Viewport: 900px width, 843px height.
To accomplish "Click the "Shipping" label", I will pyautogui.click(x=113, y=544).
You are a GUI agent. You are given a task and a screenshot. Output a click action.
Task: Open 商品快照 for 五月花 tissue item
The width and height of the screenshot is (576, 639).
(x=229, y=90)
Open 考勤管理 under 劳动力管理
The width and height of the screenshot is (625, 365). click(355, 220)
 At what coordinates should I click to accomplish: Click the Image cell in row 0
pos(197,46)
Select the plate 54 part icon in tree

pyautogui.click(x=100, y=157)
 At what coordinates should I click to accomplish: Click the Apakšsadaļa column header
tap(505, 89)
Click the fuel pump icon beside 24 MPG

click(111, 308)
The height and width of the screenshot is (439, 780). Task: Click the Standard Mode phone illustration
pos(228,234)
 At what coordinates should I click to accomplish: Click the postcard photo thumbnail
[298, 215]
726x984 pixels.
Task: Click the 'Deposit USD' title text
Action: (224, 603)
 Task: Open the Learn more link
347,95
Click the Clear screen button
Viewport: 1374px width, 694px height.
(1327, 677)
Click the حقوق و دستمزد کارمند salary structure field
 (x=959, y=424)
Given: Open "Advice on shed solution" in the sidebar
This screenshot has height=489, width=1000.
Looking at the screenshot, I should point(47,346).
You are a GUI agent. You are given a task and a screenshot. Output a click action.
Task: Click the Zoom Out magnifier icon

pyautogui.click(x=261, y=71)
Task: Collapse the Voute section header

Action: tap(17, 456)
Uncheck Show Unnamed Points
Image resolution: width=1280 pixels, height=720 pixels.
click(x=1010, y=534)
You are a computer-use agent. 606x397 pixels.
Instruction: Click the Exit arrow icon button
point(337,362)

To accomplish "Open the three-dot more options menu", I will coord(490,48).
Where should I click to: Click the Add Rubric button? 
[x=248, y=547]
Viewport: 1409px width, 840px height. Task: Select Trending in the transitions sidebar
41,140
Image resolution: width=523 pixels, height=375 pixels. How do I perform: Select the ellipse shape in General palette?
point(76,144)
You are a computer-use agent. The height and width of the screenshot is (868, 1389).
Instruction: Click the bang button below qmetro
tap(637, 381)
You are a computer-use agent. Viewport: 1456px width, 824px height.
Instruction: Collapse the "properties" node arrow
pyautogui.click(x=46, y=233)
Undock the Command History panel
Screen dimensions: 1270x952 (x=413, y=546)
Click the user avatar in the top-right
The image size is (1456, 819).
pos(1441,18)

* **TO DO**
Output every line of the data above as a Markdown table with the columns Row and Line, numbering the rows and skipping blank lines.

* **TASK SOLUTION**
| Row | Line |
|---|---|
| 1 | Viewport: 900px width, 843px height. |
| 2 | To accomplish "Click the "Shipping" label", I will pyautogui.click(x=113, y=544). |
| 3 | You are a GUI agent. You are given a task and a screenshot. Output a click action. |
| 4 | Task: Open 商品快照 for 五月花 tissue item |
| 5 | The width and height of the screenshot is (576, 639). |
| 6 | (x=229, y=90) |
| 7 | Open 考勤管理 under 劳动力管理 |
| 8 | The width and height of the screenshot is (625, 365). click(355, 220) |
| 9 |  At what coordinates should I click to accomplish: Click the Image cell in row 0 |
| 10 | pos(197,46) |
| 11 | Select the plate 54 part icon in tree |
| 12 | pyautogui.click(x=100, y=157) |
| 13 |  At what coordinates should I click to accomplish: Click the Apakšsadaļa column header |
| 14 | tap(505, 89) |
| 15 | Click the fuel pump icon beside 24 MPG |
| 16 | click(111, 308) |
| 17 | The height and width of the screenshot is (439, 780). Task: Click the Standard Mode phone illustration |
| 18 | pos(228,234) |
| 19 |  At what coordinates should I click to accomplish: Click the postcard photo thumbnail |
| 20 | [298, 215] |
| 21 | 726x984 pixels. |
| 22 | Task: Click the 'Deposit USD' title text |
| 23 | Action: (224, 603) |
| 24 |  Task: Open the Learn more link |
| 25 | 347,95 |
| 26 | Click the Clear screen button |
| 27 | Viewport: 1374px width, 694px height. |
| 28 | (1327, 677) |
| 29 | Click the حقوق و دستمزد کارمند salary structure field |
| 30 |  (x=959, y=424) |
| 31 | Given: Open "Advice on shed solution" in the sidebar |
| 32 | This screenshot has height=489, width=1000. |
| 33 | Looking at the screenshot, I should point(47,346). |
| 34 | You are a GUI agent. You are given a task and a screenshot. Output a click action. |
| 35 | Task: Click the Zoom Out magnifier icon |
| 36 | pyautogui.click(x=261, y=71) |
| 37 | Task: Collapse the Voute section header |
| 38 | Action: tap(17, 456) |
| 39 | Uncheck Show Unnamed Points |
| 40 | Image resolution: width=1280 pixels, height=720 pixels. |
| 41 | click(x=1010, y=534) |
| 42 | You are a computer-use agent. 606x397 pixels. |
| 43 | Instruction: Click the Exit arrow icon button |
| 44 | point(337,362) |
| 45 | To accomplish "Open the three-dot more options menu", I will coord(490,48). |
| 46 | Where should I click to: Click the Add Rubric button?  |
| 47 | [x=248, y=547] |
| 48 | Viewport: 1409px width, 840px height. Task: Select Trending in the transitions sidebar |
| 49 | 41,140 |
| 50 | Image resolution: width=523 pixels, height=375 pixels. How do I perform: Select the ellipse shape in General palette? |
| 51 | point(76,144) |
| 52 | You are a computer-use agent. The height and width of the screenshot is (868, 1389). |
| 53 | Instruction: Click the bang button below qmetro |
| 54 | tap(637, 381) |
| 55 | You are a computer-use agent. Viewport: 1456px width, 824px height. |
| 56 | Instruction: Collapse the "properties" node arrow |
| 57 | pyautogui.click(x=46, y=233) |
| 58 | Undock the Command History panel |
| 59 | Screen dimensions: 1270x952 (x=413, y=546) |
| 60 | Click the user avatar in the top-right |
| 61 | The image size is (1456, 819). |
| 62 | pos(1441,18) |